Don’t Discount the Value of an Internship

Clayton (right) enjoys time with colleagues at a summer intern social.

One of the topics I have learned about as I intern with GYF’s Business Valuation Group is how discounts are applied to adjust the value of closely held businesses based on characteristics of the business interest being valued. Discounts for lack of marketability (DLOM), lack of liquidity (DLOL), and lack of control (DLOC) are commonly utilized in business valuation, but these terms generally aren’t discussed in college courses, so I wasn’t familiar with them prior to my internship at GYF.

For those unfamiliar with the concepts, here is a brief overview of why these discounts are important when determining the value of an entity. If applicable, valuation discounts are applied multiplicatively to the value of a business to account for the costs and time required to find a buyer without a centralized market (DLOM) given the characteristics of the specific asset, costs to sell the business quickly due to illiquidity (DLOL), and the lower price demanded for a noncontrolling interest (DLOC). It should be noted that valuators may apply any combination of the three discounts depending on the interest being valued.

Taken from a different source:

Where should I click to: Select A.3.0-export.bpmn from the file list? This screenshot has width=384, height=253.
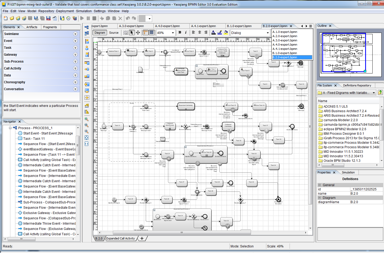(x=285, y=40)
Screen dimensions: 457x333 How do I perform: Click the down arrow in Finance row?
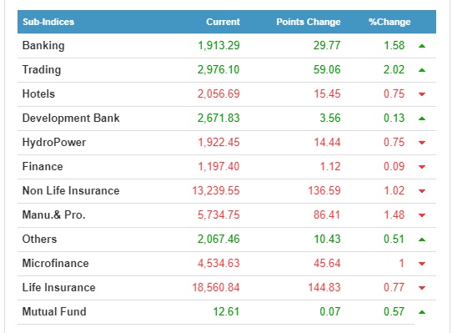pos(422,167)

I was fascinated by this topic because of the parallels between valuation discounts and the price of publicly traded stock, which I am familiar with through my experience with the Student Managed Investment Fund at WVU. For example, blue chip stocks are frequently traded in high volumes and can be immediately sold. For these reasons, there is essentially no discount for lack of marketability or liquidity applied to them. However, publicly traded stocks with lower trading volumes, while marketable, typically demand higher spreads from market makers to compensate for the risk and costs associated with lower liquidity.

In most instances, publicly traded stock carries an implicit discount for lack of control. While shares may have voting rights, single shares don’t have the voting power to influence key decisions such as selecting a management team or board of governors and approving shareholder distributions. This is (partially) why buyouts of public companies demand a premium to market price, with examples including Twitter in 2022, Dell in 2013, and Hilton Hotels in 2007. In each of these examples, the buyers were willing to pay more for the ability to make decisions for the company. The added value that some buyers place on this decision-making power is why the discount for lack of control is applied when valuing ownership interests in private enterprises of less than or equal to 50%. These discounts can be beneficial for gift and estate planning and provide a more realistic estimation of value for transactions.

I found it interesting to learn about these discounts and the reasons why they are utilized by valuators. As I continue to work with the GYF valuation team, I am also learning more about the quantitative methods used to determine how large these discounts should be as a percentage of value. These methods include restricted stock studies for estimating the DLOM, bid-ask spread analysis and option pricing models for estimating the DLOL, and control premium studies for estimating the DLOC. Because these methods can be highly granular, and valuators rely on assumptions and judgement, many valuators opt for rounded discount percentages to avoid implying excess precision. At GYF, we carefully consider the specific characteristics and circumstances of each valuation engagement to determine appropriate discount levels.

I learned a lot in my valuation class at WVU, taught by Ashok Abbott, who is a recognized expert in valuation. However, being able to learn through experience at GYF has helped me better understand practical application of valuation principles. I am thankful to have the opportunity to learn from the Business Valuation & Litigation Support Services team this summer. Melissa Bizyak, current partner leading the group, and Bob Grossman, one of the firm’s founding partners, have served for decades as thought leaders in the field and have built a respected valuation practice at GYF. I appreciate being able to learn from their work and expertise, and I will seek more opportunities to further develop my valuation knowledge as I continue my educational and professional development.

Although my internship will soon be coming to an end, this experience has piqued my interest in business valuation as a career path. I plan to pursue the Certified Valuation Analyst (CVA) credentials in addition to my Certified Public Accountant (CPA) license. My internship at GYF this summer has been very valuable, and has served as a bridge between academics and the professional world. I strongly encourage my peers to pursue internships so they can gain practical experience and learn what career paths are right for them.

Picture of Clayton Hammond

Clayton Hammond

Clayton Hammond, a rising Senior at West Virginia University, is double majoring in Finance & Accounting with a Business Data Analytics minor. Following graduation, he plans to pursue the CPA and CVA credentials.